Intelligence that’s artificial isn’t emotional

The first of my many exposures to the brilliance of Hoosier author Kurt Vonnegut was his 1952 short story “EPICAC,” in which the narrator prevails upon the world’s most powerful computer to draft a poetic marriage proposal for his lovely colleague.

EPICAC’s series of poems fulfill the romantic objective, but there’s a hitch. The computer has fallen in love with the narrator’s betrothed and cannot understand why it cannot marry her. I won’t spoil the outcome, but Vonnegut’s tale immediately sprung to mind as I took in the past year’s hysteria about artificial intelligence.

There’s no question AI will be every bit as transformative as PCs, smartphones, the cloud, and the many other innovations I’ve seen in my lifetime. Many people have asked me whether I’m afraid AI will put me out of a job. My response? No … not yet, anyway. Because for all the astounding capabilities of AI systems, they still lack the most critical component of human thought: emotion.

We’ve learned a lot about digital technology over the past couple of decades. We’ve also learned a significant amount about emotional intelligence — our ability to understand and manage our emotions so we interact more effectively with those around us.

Copywriters like me use our understanding about human emotion to help organizations communicate with, inform, educate, and motivate other humans.

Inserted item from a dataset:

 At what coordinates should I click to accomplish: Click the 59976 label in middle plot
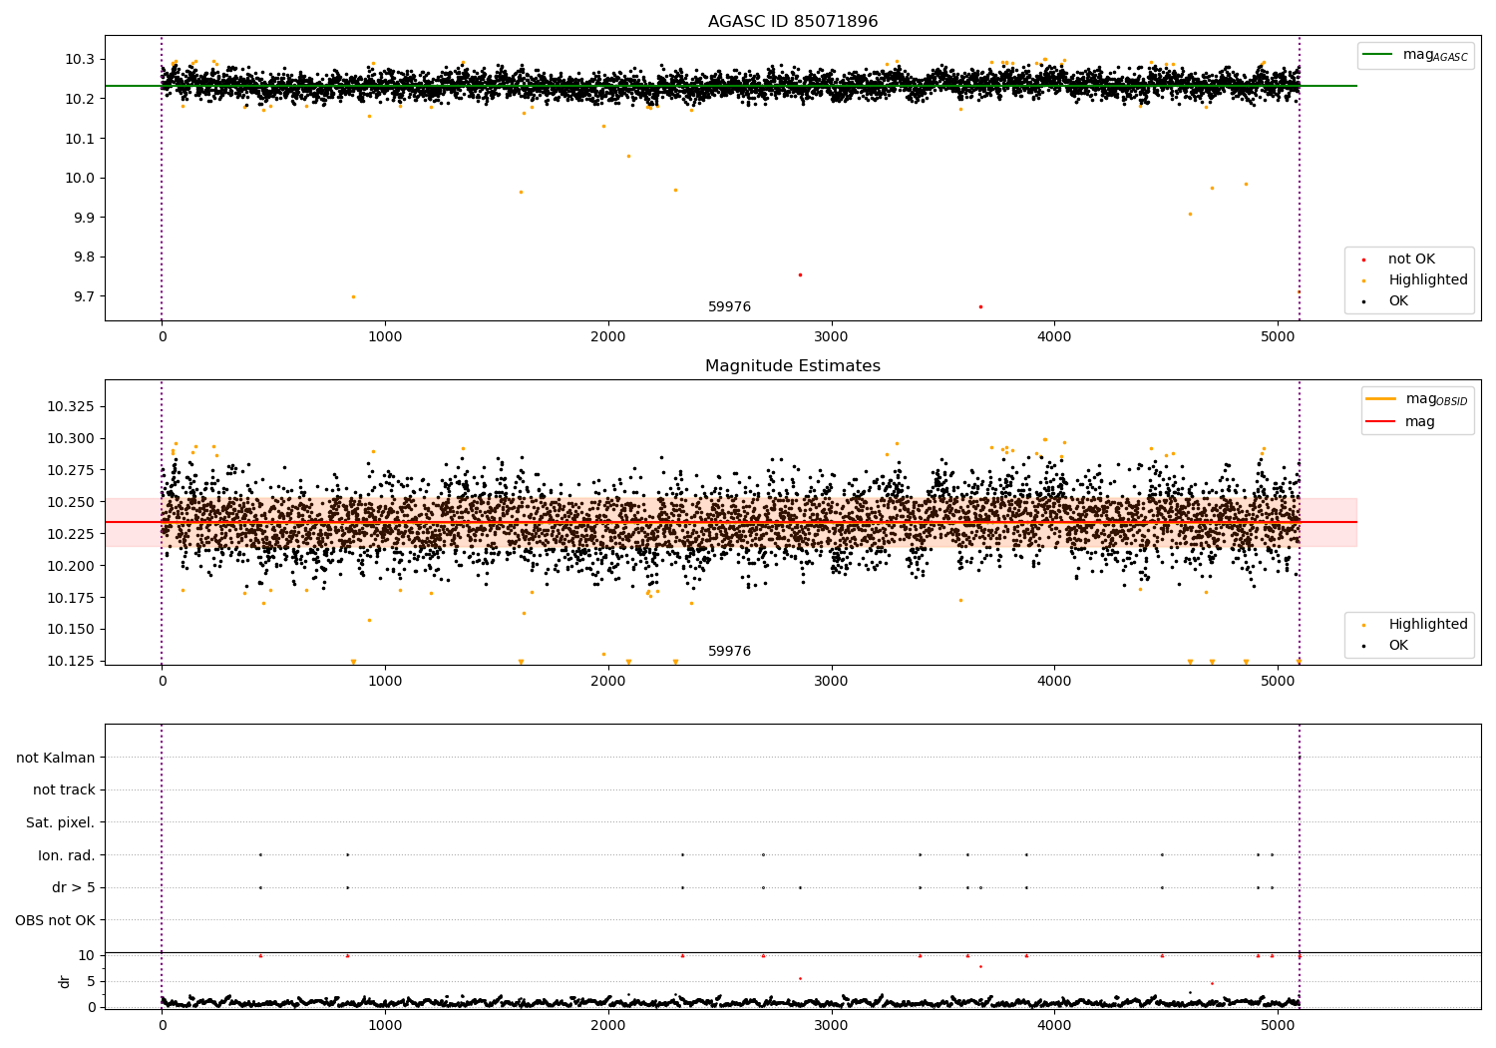(729, 652)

We may call them prospects, targets, accountants, or Taylor Swift fans, but regardless of how we define them, they’re people. And people are inherently emotional creatures.

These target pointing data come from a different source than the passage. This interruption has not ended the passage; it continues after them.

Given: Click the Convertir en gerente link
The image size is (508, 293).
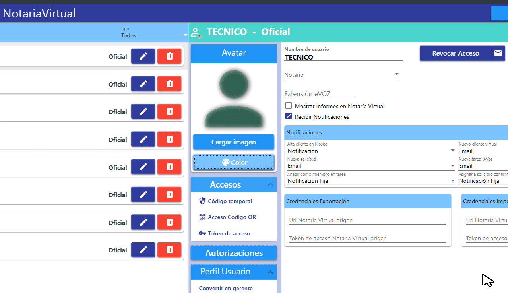Looking at the screenshot, I should point(226,288).
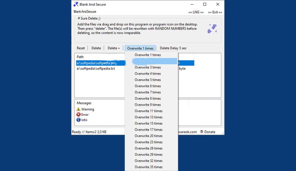Open the Overwrite 1 times dropdown button
The image size is (296, 171).
point(140,48)
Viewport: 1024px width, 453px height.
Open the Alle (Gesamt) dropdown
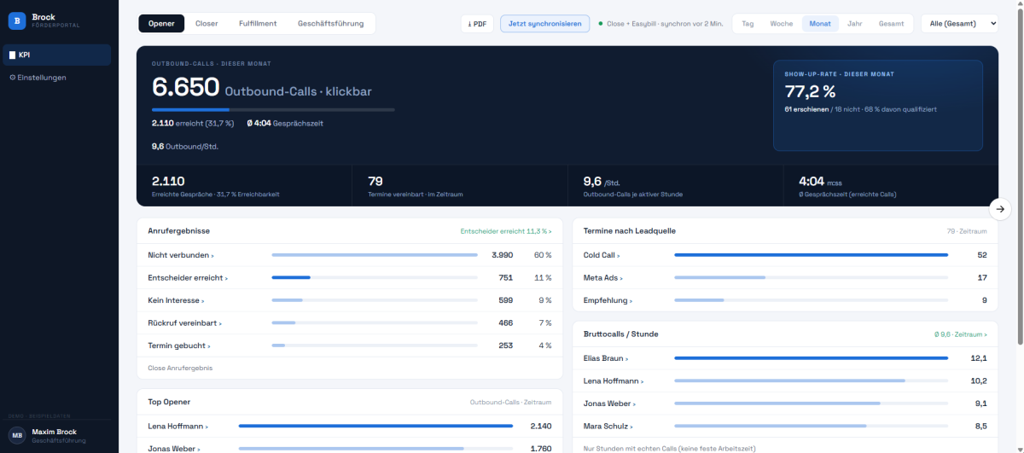click(x=959, y=24)
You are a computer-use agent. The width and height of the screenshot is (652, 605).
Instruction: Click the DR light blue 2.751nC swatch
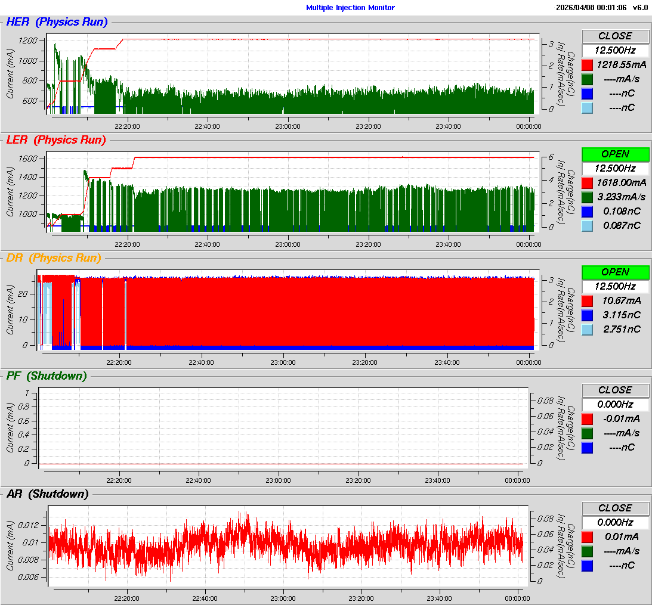(x=588, y=329)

No matter how rational we pretend to be, our emotions and the resulting behaviors are governed by chemicals generated by our brains. By the time our allegedly analytical brain tissue has helped us grasp something, our emotions have already colored our response. We can say that bad news we received yesterday had little effect on us, but at the moment we heard it, our brains were flooded with stress hormones.

That’s the legacy of our ancestors, who developed that response to make sure they didn’t become a sabretoothed tiger’s next meal. When your boss angrily commands you to come to their office, your brain assumes a threat as deadly as that tiger awaits, so it prepares you for escape. Your heart pumps harder to ready your limbs for a run, your eyes focus on nothing but the door to the corner office, and there’s absolutely nothing you can do about it in those first few microseconds.

We’re good at rationalizing our feelings and actions after that fact, but copywriters know our strongest, most powerful responses are the immediate emotional ones. So when I’m helping an organization promote its advantages, I’m more focused on triggering emotions than on piling on rational facts.

I’m fascinated every time I ask an AI platform to generate something. The knowledge ChatGPT and its counterparts analyze and organize is nothing short of astounding. Of course, it’s simply regurgitating information that appears elsewhere, and sometimes it parses the wrong stuff. But no matter how accurate the words it chooses may be, AI can’t fall in love, feel fear, or fully grasp any of those other emotional triggers that are central to human behavior.

When we pay attention to emotional intelligence in our marketing and communications materials, we accomplish several things. First, we get our audience’s complete attention, because they feel we’re aware of and care about their emotional needs, which builds trust and the confidence they must develop to do business with us.

Paying attention to emotions also makes our audience far more likely to remember what we’re telling them. We’re assaulted with thousands of messages every day, all of them fighting for our attention. We tend to remember the tiny handful of those messages that truly trigger our emotions. We’re far more likely to build relationships with the sources of those messages.

Will AI develop emotional intelligence? I’m not a tech expert, but I assume it will happen more quickly than I expect. It’s not there yet, however, so people who are turning to AI to write web pages, blog posts, or EPICAC-like romantic poetry are getting the words, but not the genuine emotions needed to truly motivate their audiences.

If writing content to promote your organization is part of your job, I wouldn’t hesitate to recommend using AI to help you create a first draft. But I wouldn’t stop there. You’ll make that first draft far more effective by developing an understanding of your audience’s emotional motivations and editing that AI draft to incorporate them.

Or you could simply ask someone who actually understands emotional intelligence to write it for you. (That may not be my advice five years from now … but as for right now, I’m sticking with it.)